Actualités 4 min de lecture Par Noémie Weber
La Cour suprême autorise Donald Trump à poursuivre le chantier de sa salle de bal à la Maison-Blanche
La Cour suprême des États-Unis a autorisé lundi, par cinq voix contre quatre, la reprise des travaux de la salle de bal voulue par Donald Trump à la Maison-Blanche, sans trancher la légalité du projet contesté par le National Trust for Historic Preservation.
La Cour suprême des États-Unis a donné lundi son feu vert à la poursuite du chantier de la vaste salle de bal voulue par Donald Trump à la Maison-Blanche. Par cinq voix contre quatre, la plus haute juridiction américaine, à majorité conservatrice, a levé le blocage décidé en appel, permettant à l'administration de continuer les travaux pendant l'examen du recours engagé par le National Trust for Historic Preservation (NTHP).
La décision ne tranche toutefois pas la légalité du projet. Les juges estiment que le gouvernement a de bonnes chances de démontrer que le NTHP ne dispose pas de l'« intérêt à agir » nécessaire pour contester le chantier devant une juridiction fédérale. « Aujourd'hui, nous ne nous prononçons pas sur la légalité du projet du gouvernement pour l'aile Est. Nous concluons seulement que, sur la base des arguments qui nous sont soumis, le gouvernement parviendra probablement à démontrer que le Trust n'a pas d'intérêt à agir pour contester ce projet devant la justice fédérale », précise la décision.

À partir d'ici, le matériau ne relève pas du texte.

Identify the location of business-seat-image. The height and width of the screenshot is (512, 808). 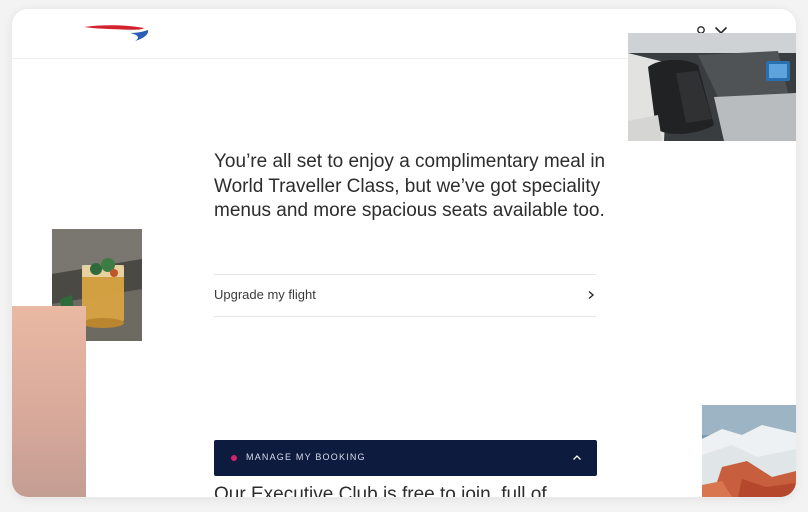
(712, 87). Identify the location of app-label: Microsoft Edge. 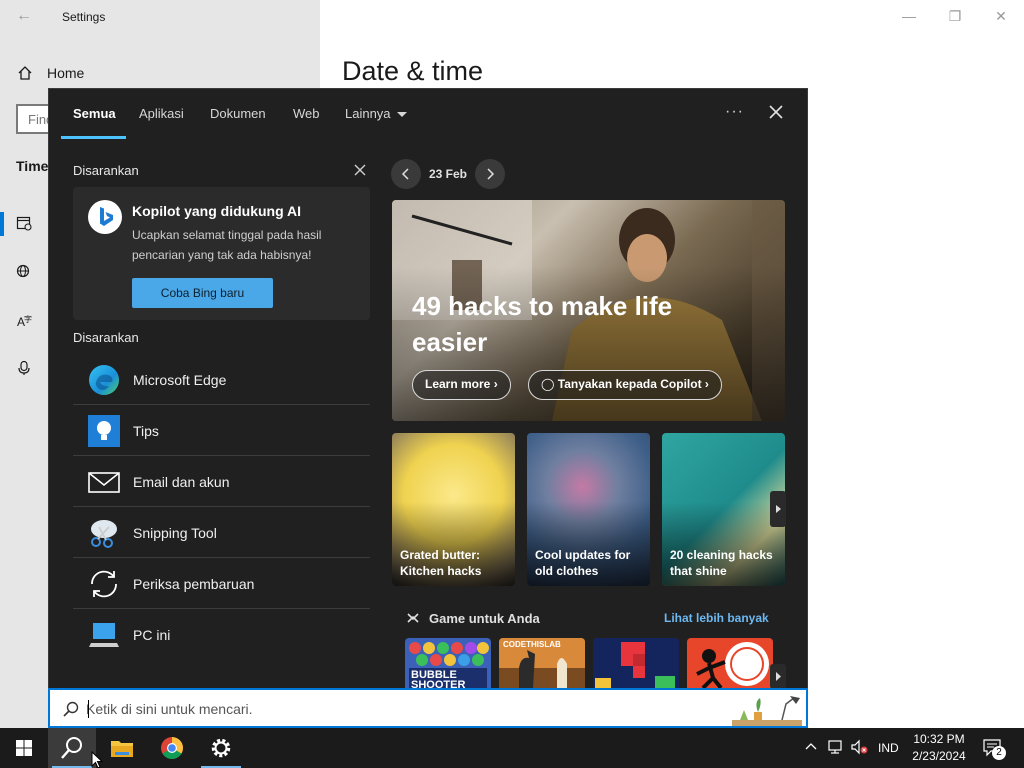
(180, 380).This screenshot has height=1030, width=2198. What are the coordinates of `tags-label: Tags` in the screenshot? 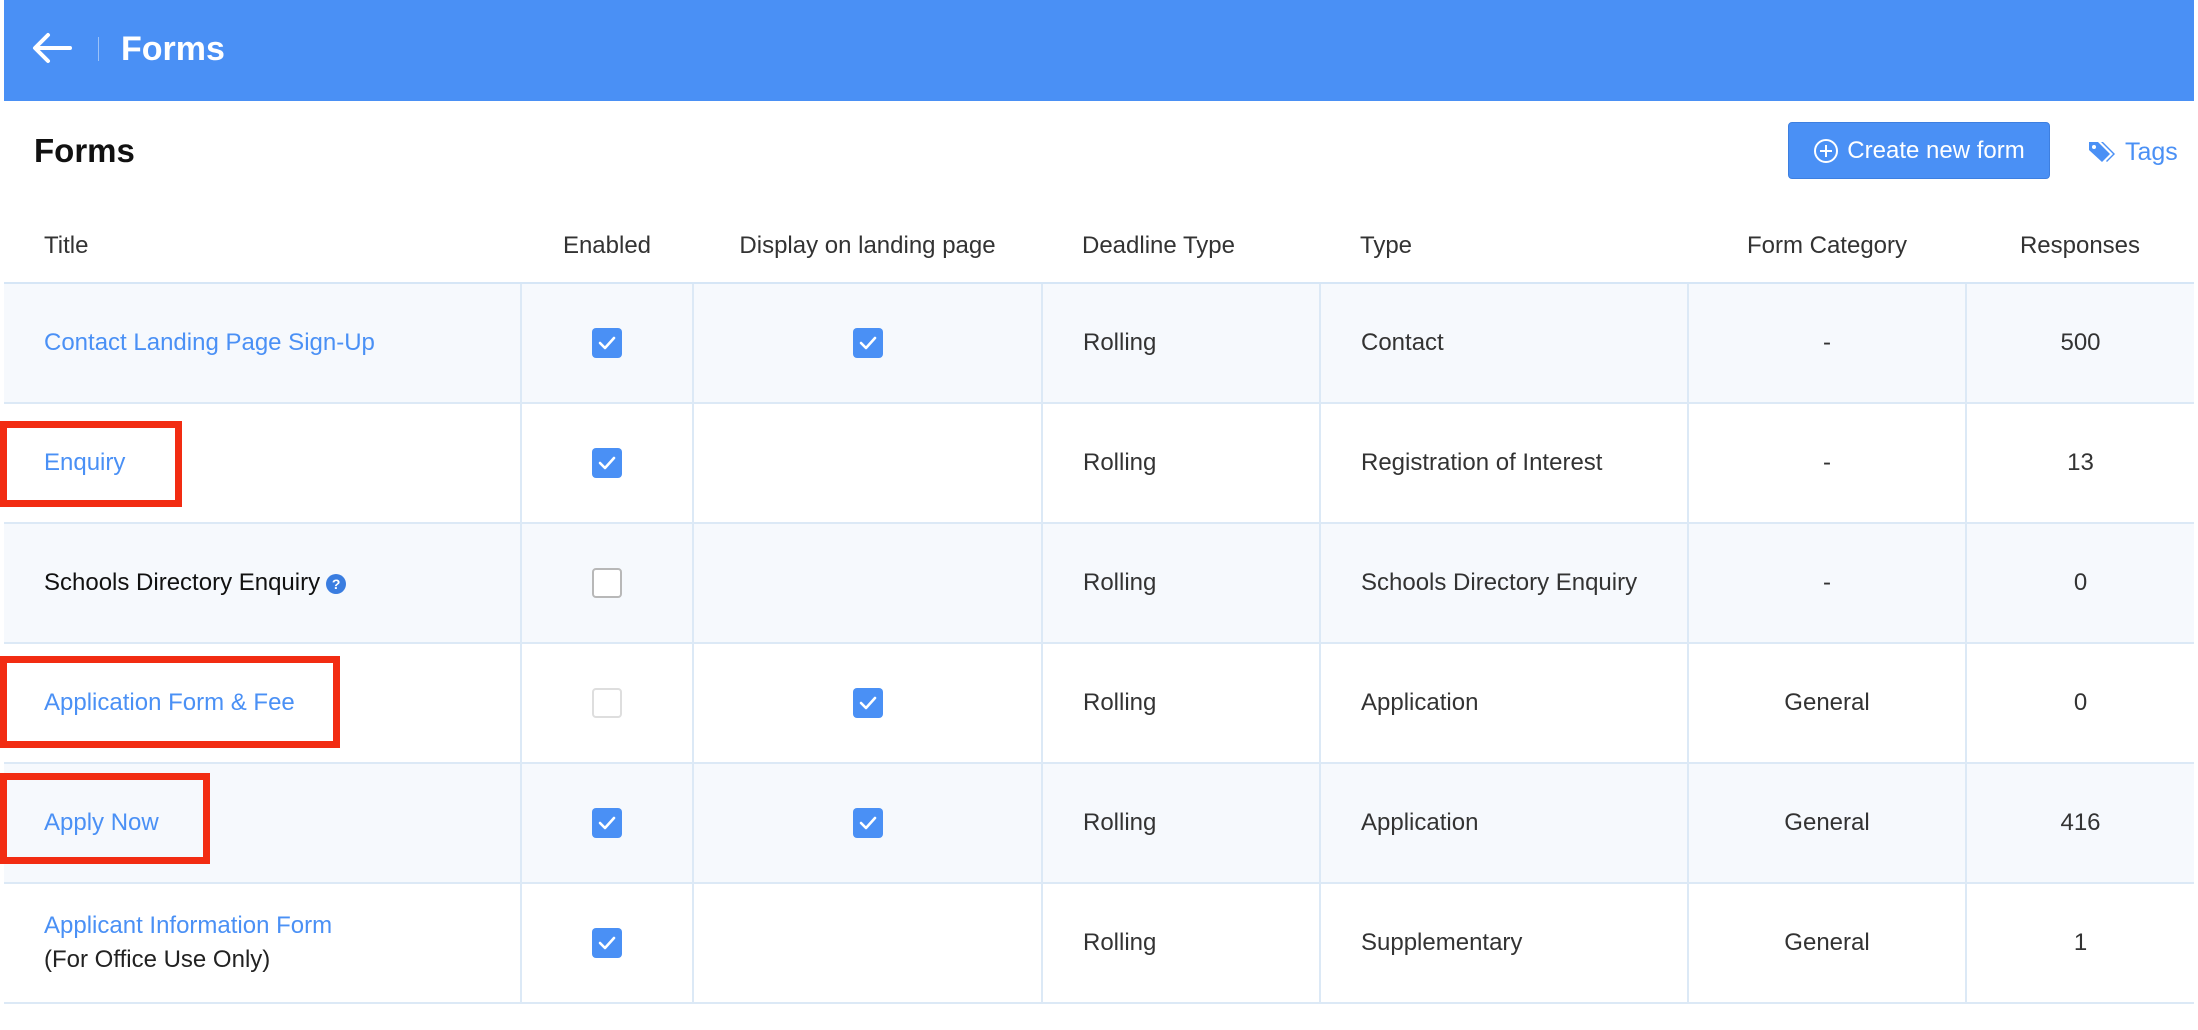 It's located at (2152, 152).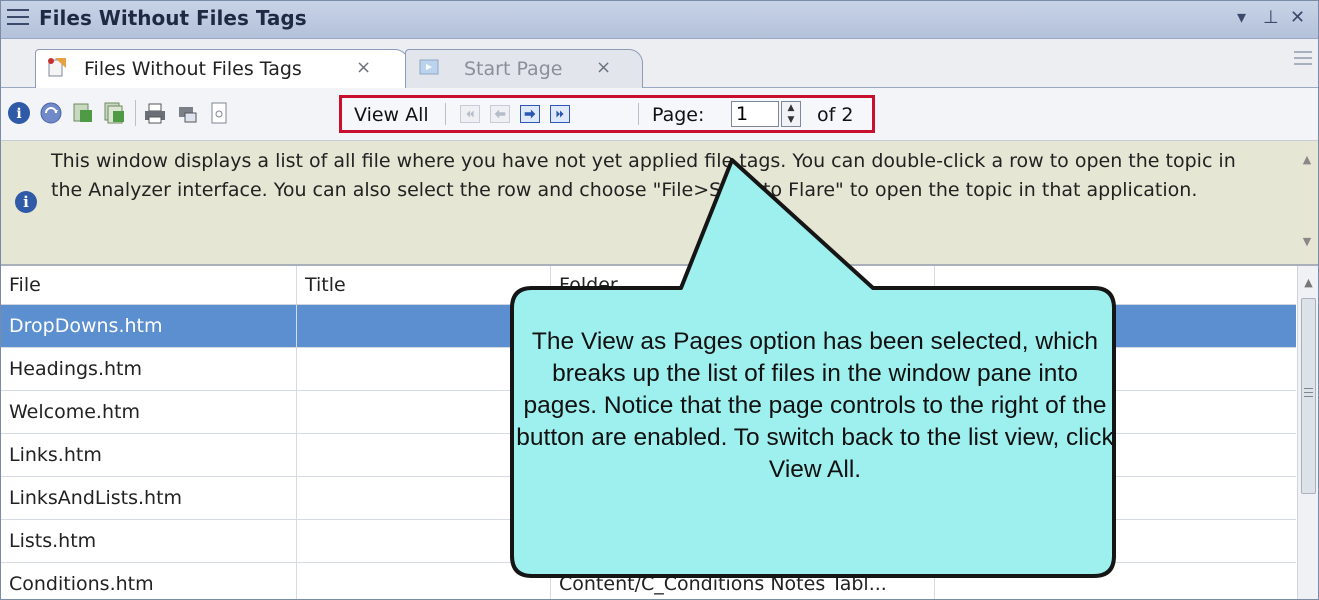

Le recours du NTHP devra donc encore être examiné sur le fond par les juridictions inférieures, une procédure susceptible de durer plusieurs mois, voire des années. En avril, un tribunal fédéral avait ordonné l'arrêt des travaux de la salle de réception tout en permettant la construction d'un bunker souterrain. Le 7 août, une cour d'appel avait confirmé cette décision en estimant que de tels travaux à la Maison-Blanche nécessitaient une autorisation explicite du Congrès.
Donald Trump a salué l'arrêt de la Cour suprême sur Truth Social. « Je suis heureux d'annoncer que la Cour suprême des États-Unis vient de statuer en faveur de la construction de la salle de bal/complexe militaire sans aucune autre réserve, incertitude ou menace », a-t-il affirmé, ajoutant que la décision levait la dernière menace contre ce projet. Cette décision lui permet de poursuivre le chantier dans l'attente d'un jugement sur le fond.
Le NTHP s'est pour sa part déclaré « profondément déçu ». L'organisation souligne que la Cour suprême n'a pas examiné son « argument fondamental : chaque président n'est qu'un responsable temporaire de la Maison du peuple et n'a pas autorité unilatérale pour la détruire et la transformer sans l'approbation du Congrès ». L'association, mandatée par le Congrès pour la préservation des bâtiments historiques, accuse aussi Trump de ne pas avoir respecté les procédures d'enquête publique et de ne pas avoir obtenu l'autorisation du Congrès.
Le projet remonte à octobre 2025, lorsque Donald Trump a fait démolir au bulldozer une aile entière de la Maison-Blanche afin d'y construire une salle de bal pouvant accueillir jusqu'à 1 000 personnes lors de réceptions ou de dîners organisés notamment pour des dignitaires étrangers. Le président affirme que le chantier sera financé par des fonds privés. Selon les médias américains, son coût pourrait toutefois atteindre 600 millions de dollars et reposer en grande partie sur les contribuables.